Are insurers mis-selling unit-linked pension plans?

There is some confusion on pension products sold by insurers. All products sold by insurance companies are in accordance with the provisions of the Insurance Act. In pension products, there are two phases, namely the accumulation phase and benefit payment phase. One may buy a traditional or a unit-linked pension plan. Mortality risk is present in both during accumulation and benefit payment phases.
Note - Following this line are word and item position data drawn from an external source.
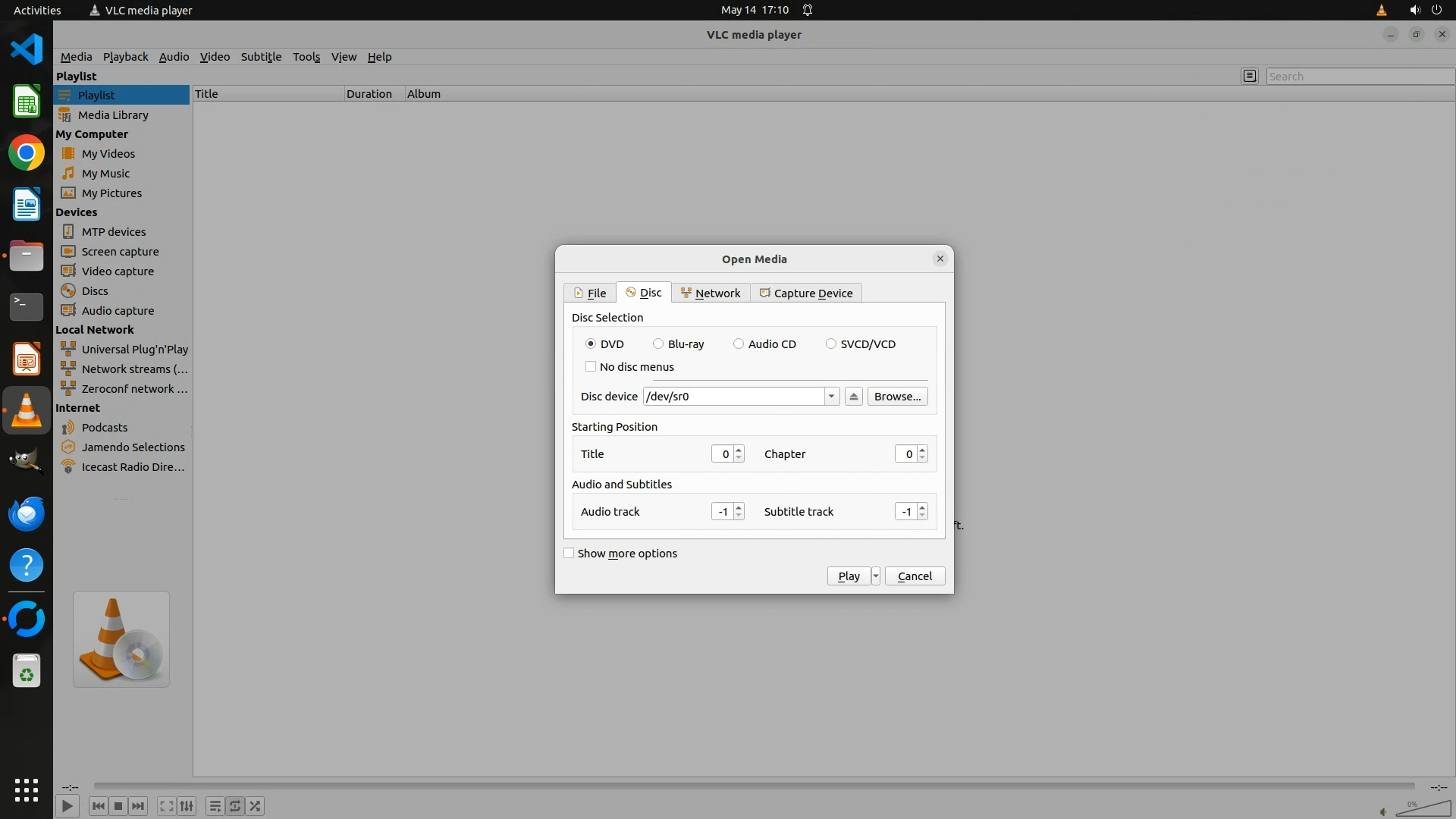Open Thunderbird from the dock
Image resolution: width=1456 pixels, height=819 pixels.
pos(27,513)
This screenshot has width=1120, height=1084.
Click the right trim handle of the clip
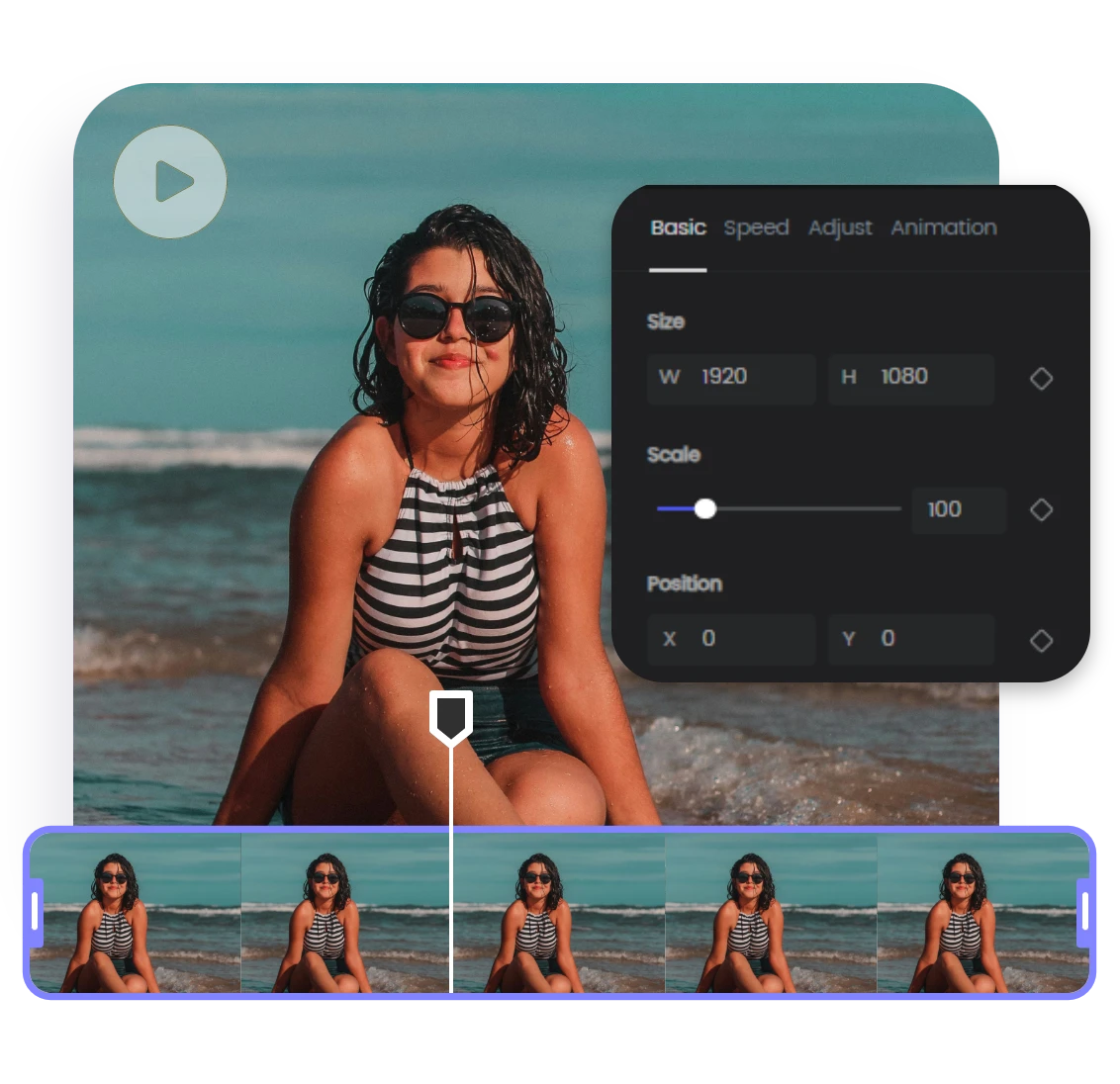coord(1084,912)
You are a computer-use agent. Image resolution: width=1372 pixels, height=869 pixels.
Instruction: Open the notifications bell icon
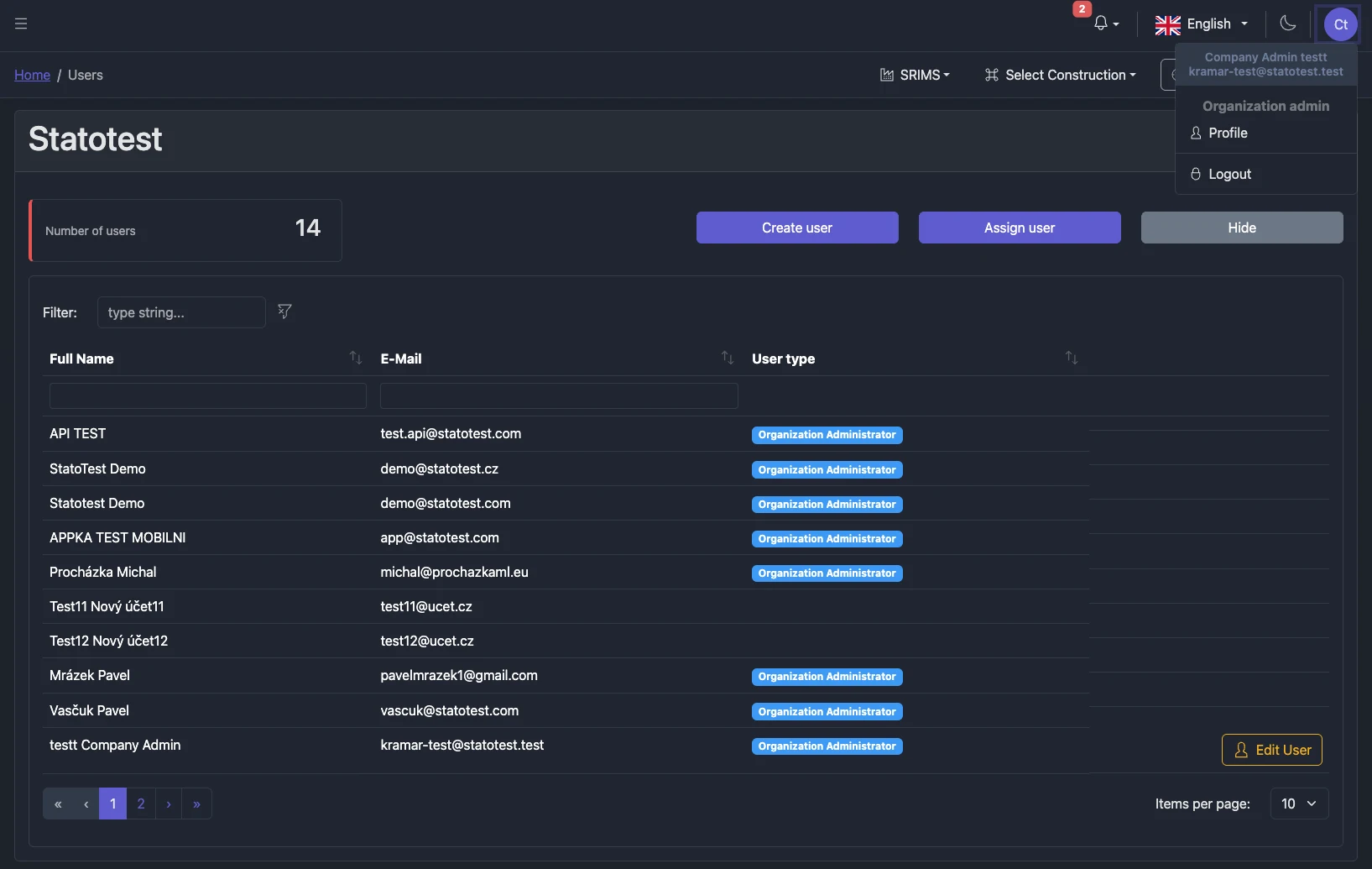(x=1102, y=24)
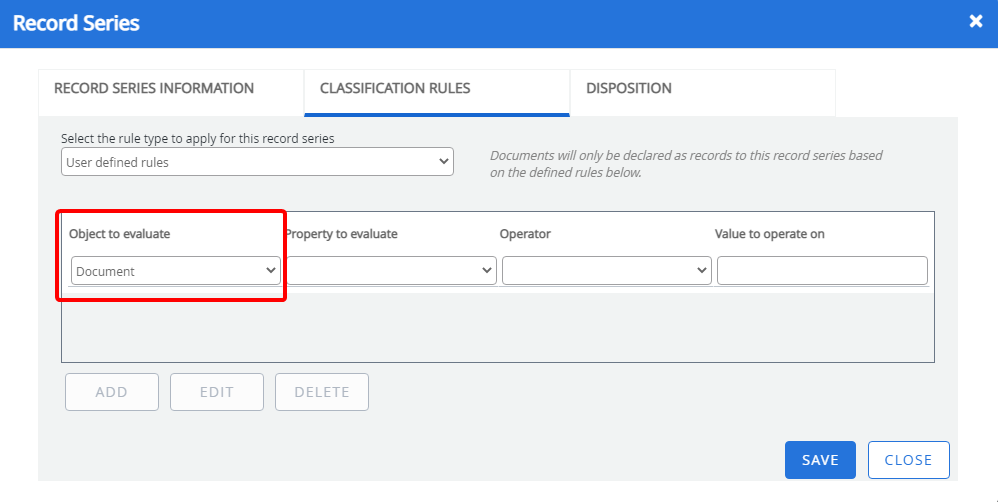Open the Operator dropdown
The image size is (998, 502).
pos(606,271)
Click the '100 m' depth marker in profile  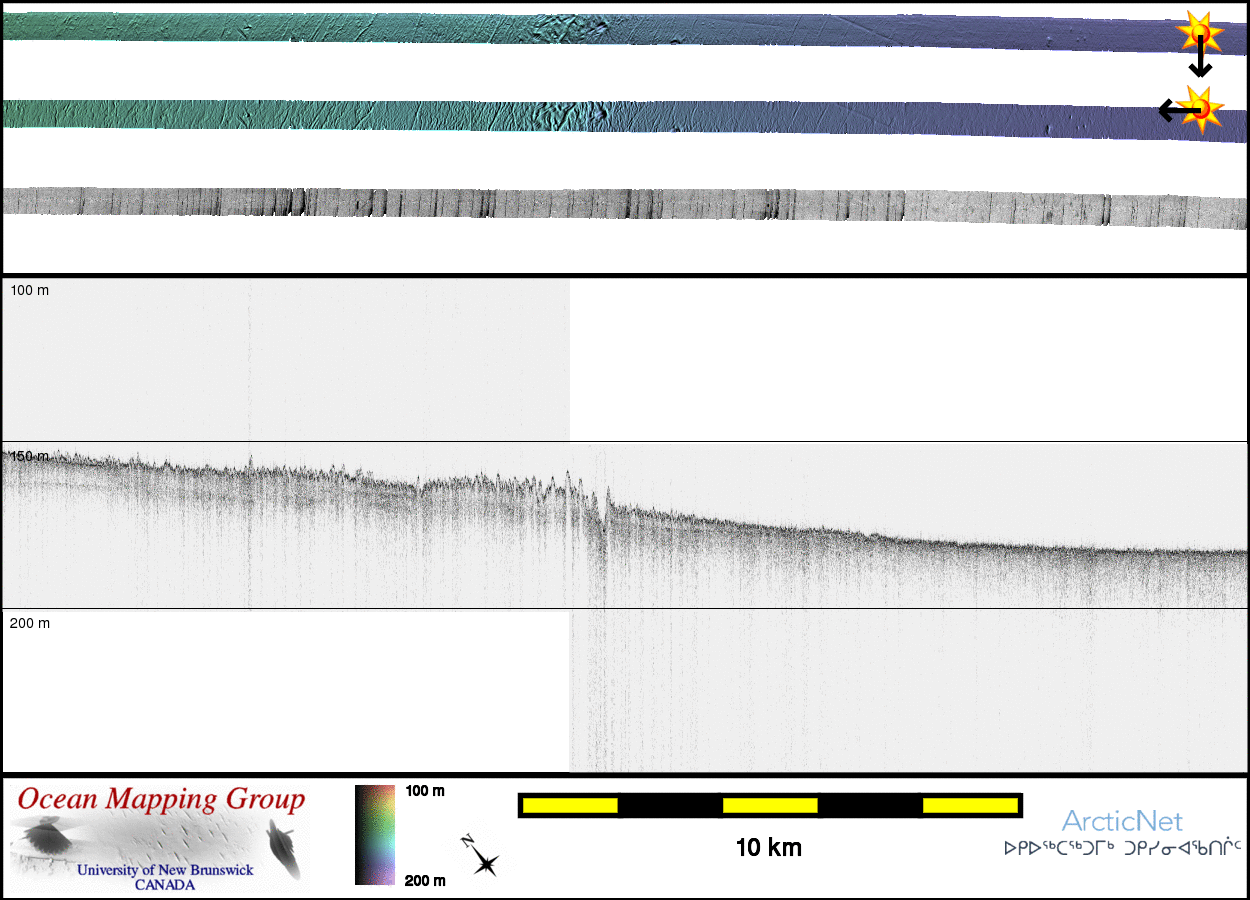coord(30,290)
If someone buys additional life cover, this helps mainly during the accumulation phase. But during the benefit payment phase, the insurer has to address mortality or longevity risk. There is no escape. Hence, even if someone buys a pension product under a unit-linked platform without a life cover, this cannot be equated to a mutual fund product, because the insurer faces longevity risk during the benefit payment phase. No one can buy a pension product that covers the accumulation phase only, but one can buy an immediate pension product that covers only the benefit payment phase. The presence of longevity risk makes pension products eligible to be sold as insurance products.

What are the major changes in product approval procedure? 

The product approval procedure is transparent and the average time taken to clear products has come down significantly over the last three years. After the cap on charges, we have received 230 File and Use applications, including riders. At the end of December 2009, 223 products, including riders were cleared. Only seven products are awaiting replies from the regulator.